§ **WHAT IS BEING ASKED**:
Filter the records below for the word "agent". Keep each line that has it.

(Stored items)
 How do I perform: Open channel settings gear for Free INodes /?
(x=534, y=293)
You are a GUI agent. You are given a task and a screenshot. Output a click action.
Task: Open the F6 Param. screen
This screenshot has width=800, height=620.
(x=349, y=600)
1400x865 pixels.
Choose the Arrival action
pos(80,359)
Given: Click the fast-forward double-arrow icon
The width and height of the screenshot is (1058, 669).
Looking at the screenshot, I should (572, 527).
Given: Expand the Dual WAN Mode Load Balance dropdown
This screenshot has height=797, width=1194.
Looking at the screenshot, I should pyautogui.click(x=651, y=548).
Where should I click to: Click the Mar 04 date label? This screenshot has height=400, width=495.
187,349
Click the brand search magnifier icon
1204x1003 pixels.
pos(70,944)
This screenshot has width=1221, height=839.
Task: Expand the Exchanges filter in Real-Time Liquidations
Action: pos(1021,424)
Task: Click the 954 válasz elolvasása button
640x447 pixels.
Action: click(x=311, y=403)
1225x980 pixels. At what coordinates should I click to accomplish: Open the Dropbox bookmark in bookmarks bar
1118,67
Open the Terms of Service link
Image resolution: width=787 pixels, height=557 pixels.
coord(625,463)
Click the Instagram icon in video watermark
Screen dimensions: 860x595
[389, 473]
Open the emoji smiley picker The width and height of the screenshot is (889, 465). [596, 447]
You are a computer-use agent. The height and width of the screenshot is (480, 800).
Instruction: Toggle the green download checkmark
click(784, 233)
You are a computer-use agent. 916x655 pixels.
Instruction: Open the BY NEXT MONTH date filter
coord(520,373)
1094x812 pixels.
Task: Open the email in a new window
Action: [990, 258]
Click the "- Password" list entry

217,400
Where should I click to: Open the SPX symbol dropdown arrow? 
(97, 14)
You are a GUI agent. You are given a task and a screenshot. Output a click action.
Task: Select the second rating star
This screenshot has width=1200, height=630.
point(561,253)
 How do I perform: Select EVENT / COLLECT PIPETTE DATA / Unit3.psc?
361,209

§ **REPLY**:
You are a GUI agent. You are given a task and a screenshot. Output a click action.
You are a computer-use agent. The height and width of the screenshot is (480, 800).
You are a computer-use agent. 916x655 pixels.
You are a GUI agent. You are given a task and a screenshot. Output a click action.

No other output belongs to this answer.